Jahrzehntelang war es überall problemlos möglich, Mietshäuser in Eigentumswohnungen aufzuteilen und die Wohnungen einzeln zu verkaufen. Auch wenn die Mieterinnen und Mieter weiterhin in ihren Wohnungen leben, können die Wohnungen an neue Eigentümerinnen und Eigentümer verkauft werden. Die Umwandlung von ganzen Mietshäusern in einzelne Eigentumswohnungen ist eine wesentliche Ursache der Wohnungskrise. Nach Ablauf der Kündigungssperrfrist erhalten viele Mieterinnen und Mieter Eigenbedarfskündigungen. Mieter verlieren dann ihr Zuhause durch einen Eigenbedarf der Eigentümer – leider oft ein illegaler Vorwand, um die Wohnung dann doch nicht selbst zu nutzen, sondern teurer weiterzuvermieten.
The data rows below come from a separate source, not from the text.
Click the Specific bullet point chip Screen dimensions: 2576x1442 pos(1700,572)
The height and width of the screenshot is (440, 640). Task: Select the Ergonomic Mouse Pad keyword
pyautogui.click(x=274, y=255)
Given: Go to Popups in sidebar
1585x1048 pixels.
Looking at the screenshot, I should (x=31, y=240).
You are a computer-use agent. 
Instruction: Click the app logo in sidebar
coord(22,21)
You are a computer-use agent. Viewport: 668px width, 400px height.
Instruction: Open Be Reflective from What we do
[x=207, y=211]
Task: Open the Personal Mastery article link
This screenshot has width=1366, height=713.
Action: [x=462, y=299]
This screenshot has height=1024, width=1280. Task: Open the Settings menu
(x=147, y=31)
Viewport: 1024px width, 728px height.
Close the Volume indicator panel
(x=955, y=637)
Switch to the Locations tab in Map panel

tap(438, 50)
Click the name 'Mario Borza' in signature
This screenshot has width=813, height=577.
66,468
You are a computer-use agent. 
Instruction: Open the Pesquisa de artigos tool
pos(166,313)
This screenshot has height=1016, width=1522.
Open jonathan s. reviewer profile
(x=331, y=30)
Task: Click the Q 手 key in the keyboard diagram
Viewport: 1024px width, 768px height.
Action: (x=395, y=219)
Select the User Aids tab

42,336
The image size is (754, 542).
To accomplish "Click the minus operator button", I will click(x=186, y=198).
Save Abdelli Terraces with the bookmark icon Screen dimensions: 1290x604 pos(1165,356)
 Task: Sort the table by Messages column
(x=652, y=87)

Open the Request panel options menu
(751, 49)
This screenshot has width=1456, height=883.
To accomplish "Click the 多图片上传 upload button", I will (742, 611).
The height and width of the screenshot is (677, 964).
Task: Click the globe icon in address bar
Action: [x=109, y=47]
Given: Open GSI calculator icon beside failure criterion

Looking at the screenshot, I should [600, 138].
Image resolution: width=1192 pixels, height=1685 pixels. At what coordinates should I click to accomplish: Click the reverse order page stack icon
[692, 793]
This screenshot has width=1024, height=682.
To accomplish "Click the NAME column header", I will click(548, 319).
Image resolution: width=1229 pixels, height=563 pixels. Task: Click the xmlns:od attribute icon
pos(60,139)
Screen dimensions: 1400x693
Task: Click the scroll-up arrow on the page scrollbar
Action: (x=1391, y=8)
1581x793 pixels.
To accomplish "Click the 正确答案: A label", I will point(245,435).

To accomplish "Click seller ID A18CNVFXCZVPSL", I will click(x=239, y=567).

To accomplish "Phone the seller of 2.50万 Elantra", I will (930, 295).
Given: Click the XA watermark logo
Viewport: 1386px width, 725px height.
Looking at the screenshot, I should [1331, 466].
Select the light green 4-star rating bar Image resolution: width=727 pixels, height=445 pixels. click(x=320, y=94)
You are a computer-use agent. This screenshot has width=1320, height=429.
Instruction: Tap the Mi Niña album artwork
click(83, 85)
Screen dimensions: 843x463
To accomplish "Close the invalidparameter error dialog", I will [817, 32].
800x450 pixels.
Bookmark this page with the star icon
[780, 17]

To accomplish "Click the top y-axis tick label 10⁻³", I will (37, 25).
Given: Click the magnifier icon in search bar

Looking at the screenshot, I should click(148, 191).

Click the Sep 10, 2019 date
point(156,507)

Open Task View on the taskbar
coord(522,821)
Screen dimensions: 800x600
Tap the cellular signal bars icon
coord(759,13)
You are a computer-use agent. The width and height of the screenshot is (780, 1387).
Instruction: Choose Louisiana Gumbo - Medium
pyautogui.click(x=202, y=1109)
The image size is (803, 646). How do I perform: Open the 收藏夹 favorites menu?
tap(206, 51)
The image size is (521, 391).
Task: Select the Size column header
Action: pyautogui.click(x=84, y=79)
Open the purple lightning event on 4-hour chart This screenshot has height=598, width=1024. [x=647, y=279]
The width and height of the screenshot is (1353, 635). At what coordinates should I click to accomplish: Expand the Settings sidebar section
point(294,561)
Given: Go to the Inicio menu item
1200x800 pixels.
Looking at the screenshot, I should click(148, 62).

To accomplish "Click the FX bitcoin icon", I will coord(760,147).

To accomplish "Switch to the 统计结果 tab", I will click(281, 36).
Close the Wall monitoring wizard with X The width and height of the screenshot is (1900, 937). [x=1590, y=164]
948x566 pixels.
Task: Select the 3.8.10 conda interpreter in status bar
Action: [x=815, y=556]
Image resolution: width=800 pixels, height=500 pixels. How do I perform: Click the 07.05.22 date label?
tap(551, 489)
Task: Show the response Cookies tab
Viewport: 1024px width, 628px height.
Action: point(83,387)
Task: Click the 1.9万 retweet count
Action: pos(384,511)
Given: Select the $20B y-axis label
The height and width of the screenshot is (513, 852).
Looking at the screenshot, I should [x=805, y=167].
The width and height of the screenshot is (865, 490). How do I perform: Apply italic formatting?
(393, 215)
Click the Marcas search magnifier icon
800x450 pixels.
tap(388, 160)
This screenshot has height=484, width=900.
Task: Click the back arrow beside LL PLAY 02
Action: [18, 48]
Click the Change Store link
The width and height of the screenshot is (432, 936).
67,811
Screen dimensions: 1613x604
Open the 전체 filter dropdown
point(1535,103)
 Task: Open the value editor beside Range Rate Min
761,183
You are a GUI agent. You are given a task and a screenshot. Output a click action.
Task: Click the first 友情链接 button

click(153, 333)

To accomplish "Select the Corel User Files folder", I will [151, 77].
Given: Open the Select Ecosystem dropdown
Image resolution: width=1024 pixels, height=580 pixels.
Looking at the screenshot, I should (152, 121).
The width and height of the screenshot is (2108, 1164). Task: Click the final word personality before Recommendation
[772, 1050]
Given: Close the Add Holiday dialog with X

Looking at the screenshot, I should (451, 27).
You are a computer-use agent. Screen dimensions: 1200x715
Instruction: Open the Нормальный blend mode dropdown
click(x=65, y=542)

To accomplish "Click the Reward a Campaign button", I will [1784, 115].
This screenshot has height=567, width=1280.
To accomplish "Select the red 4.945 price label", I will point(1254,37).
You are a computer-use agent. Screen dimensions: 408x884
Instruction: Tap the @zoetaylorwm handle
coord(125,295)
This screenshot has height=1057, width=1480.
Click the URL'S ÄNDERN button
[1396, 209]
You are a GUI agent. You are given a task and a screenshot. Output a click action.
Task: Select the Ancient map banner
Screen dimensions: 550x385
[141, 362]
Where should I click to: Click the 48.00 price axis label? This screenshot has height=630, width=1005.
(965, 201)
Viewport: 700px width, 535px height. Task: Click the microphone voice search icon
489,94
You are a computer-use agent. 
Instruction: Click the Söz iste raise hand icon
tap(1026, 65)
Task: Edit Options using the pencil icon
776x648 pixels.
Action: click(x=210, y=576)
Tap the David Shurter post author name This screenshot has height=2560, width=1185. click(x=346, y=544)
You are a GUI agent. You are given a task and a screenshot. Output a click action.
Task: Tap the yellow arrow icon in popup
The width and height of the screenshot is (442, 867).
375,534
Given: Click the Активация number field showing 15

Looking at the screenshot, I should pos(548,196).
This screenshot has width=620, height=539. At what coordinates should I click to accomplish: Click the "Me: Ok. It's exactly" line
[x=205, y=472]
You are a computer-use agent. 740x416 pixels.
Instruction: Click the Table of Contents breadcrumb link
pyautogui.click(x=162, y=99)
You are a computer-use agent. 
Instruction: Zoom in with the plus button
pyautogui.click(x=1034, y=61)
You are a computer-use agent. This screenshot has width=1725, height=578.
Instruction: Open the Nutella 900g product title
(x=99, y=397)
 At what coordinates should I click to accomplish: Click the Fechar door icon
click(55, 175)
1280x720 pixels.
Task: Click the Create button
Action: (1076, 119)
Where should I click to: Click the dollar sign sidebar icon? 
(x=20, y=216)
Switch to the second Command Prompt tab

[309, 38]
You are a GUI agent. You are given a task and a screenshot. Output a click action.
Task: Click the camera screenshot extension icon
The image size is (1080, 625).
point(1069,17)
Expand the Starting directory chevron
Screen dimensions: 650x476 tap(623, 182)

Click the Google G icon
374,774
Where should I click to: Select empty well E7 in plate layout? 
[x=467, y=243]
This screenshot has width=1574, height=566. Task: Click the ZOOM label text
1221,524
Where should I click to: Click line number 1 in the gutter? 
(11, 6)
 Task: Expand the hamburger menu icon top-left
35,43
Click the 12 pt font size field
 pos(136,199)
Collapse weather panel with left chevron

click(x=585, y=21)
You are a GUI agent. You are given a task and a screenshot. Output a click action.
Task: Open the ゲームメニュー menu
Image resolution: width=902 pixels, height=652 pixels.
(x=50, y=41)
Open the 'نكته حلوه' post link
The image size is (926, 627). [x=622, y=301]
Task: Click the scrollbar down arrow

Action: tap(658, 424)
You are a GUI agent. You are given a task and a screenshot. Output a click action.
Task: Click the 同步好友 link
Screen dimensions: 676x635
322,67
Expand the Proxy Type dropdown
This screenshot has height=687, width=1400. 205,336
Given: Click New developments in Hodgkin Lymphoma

Wenn Hauseigentümer Mietshäuser in Eigentumswohnungen aufteilen, können die meisten Städte und Gemeinden nichts dagegen tun – sie müssen es genehmigen. Nur in Kommunen mit angespanntem Wohnungsmarkt kann die Umwandlung unter bestimmten Bedingungen untersagt werden. Doch dafür braucht es den gesetzlichen Rahmen im Bund und eine Landesverordnung, die den Ämtern diese Möglichkeit gibt.
In Berlin zum Beispiel trat im Jahr 2021 das Umwandlungsverbot nach § 250 des Baugesetzbuchs (BauGB) in Kraft. Auch andere Städte haben ähnliche Verordnungen erlassen. Überall dort ist die weitere Umwandlung von Wohnraum seither nahezu zum Erliegen gekommen. Zuvor wurden allein in Berlin in einem Jahrzehnt fast 160.000 Wohnungen umgewandelt. Der Berliner Mieterverein hat in den letzten drei Jahren mehr als 6.000 Beratungen zu diesem Thema durchgeführt, und die Flut der Ratsuchenden reißt nicht ab.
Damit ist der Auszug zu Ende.